• SUPPLIED TEXT:

::::::

100 g jar (3.53 oz)
Lead-tin orange is an artificial pigment made by heating lead and tin oxide together and is a reddish hue of lead-tin yellow (type I), which frequently occurs in European painting before the 18th century.
Origin and History
Lead-tin yellow frequently occurs in European painting before the 18th century. The earliest recipes for a yellow pigment from lead and tin was found in the Bolognese manuscript from the first half of the fifteenth century. Old Italian manuscripts make reference to a pigment of pale yellow color called giallolino or giallorino while northern manuscripts use the term massicot (which now designates yellow lead oxide) to describe a pigment prepared from lead and tin.
There are, in fact, two types of lead-tin yellow, designated as types I and II. Type I is lead-tin oxide and is most frequently found on old paintings. Type II is a second variety of lead-tin oxide that may contain free tin oxide and additional silicon. Lead-tin yellow (type I) is prepared by heating a mixture of lead and tin dioxides to a temperature of about 800° C. Warmer hues of yellow appear at lower temperatures and at about 700–800° C., the more reddish-colored hues develop.
Permanence and Compatibility
Lead-tin orange is not affected by light and is stable under normal atmosphere. Due to the presence of lead it may darken by atmospheric hydrogen sulfide and is therefore more permanent in oil than in watercolor. On paintings, lead-tin yellow (type I) has been found mixed with lead white, vermilion, yellow lakes, ochres, verdigris, indigo and azurite.
Oil Absorption and Grinding
Lead-tin orange absorbs a small amount of oil (16 g oil per 100 g of pigment). It has a strong drying effect on oil paint.
Lead-tin orange contains lead and is rated highly toxic, especially with prolonged ingestion or inhalation. Utmost care should be used in handling the dry powder pigment to avoid breathing the dust. It is only moderately toxic in contact with the skin.

::::::

• RECORDS PROVIDED:
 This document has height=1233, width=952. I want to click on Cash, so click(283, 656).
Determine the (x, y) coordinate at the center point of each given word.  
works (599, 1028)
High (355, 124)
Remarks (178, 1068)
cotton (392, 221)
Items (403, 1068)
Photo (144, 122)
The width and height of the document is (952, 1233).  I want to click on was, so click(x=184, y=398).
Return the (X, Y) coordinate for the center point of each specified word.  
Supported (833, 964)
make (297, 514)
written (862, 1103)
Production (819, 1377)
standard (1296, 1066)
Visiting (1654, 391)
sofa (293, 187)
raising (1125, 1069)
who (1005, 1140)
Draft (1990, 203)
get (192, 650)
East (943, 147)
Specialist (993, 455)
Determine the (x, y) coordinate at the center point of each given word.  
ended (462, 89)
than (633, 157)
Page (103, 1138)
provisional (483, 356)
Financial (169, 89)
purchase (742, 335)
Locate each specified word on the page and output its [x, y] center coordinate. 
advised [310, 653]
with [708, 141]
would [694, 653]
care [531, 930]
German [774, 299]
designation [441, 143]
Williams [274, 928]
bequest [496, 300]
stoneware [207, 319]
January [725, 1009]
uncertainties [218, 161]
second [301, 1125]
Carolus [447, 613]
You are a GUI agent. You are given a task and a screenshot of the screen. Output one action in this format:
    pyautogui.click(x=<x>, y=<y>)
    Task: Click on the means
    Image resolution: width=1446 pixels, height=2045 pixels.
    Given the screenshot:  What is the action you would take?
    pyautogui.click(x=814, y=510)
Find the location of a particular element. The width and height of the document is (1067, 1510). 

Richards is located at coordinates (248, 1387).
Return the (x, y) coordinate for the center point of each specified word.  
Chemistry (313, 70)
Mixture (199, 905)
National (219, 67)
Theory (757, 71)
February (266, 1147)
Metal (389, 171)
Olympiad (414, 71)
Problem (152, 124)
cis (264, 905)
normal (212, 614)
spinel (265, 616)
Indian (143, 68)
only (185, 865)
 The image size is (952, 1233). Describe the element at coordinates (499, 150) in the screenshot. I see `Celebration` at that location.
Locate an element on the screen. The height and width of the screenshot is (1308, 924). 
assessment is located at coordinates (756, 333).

::::::

Reproduce the stretch of the text on lead-tin orange from "100 g jar (3.53" through "lead and tin.", renaming "pigment" as "colorant" throughout.

• EXPECTED ANSWER:
100 g jar (3.53 oz)
Lead-tin orange is an artificial colorant made by heating lead and tin oxide together and is a reddish hue of lead-tin yellow (type I), which frequently occurs in European painting before the 18th century.
Origin and History
Lead-tin yellow frequently occurs in European painting before the 18th century. The earliest recipes for a yellow colorant from lead and tin was found in the Bolognese manuscript from the first half of the fifteenth century. Old Italian manuscripts make reference to a colorant of pale yellow color called giallolino or giallorino while northern manuscripts use the term massicot (which now designates yellow lead oxide) to describe a colorant prepared from lead and tin.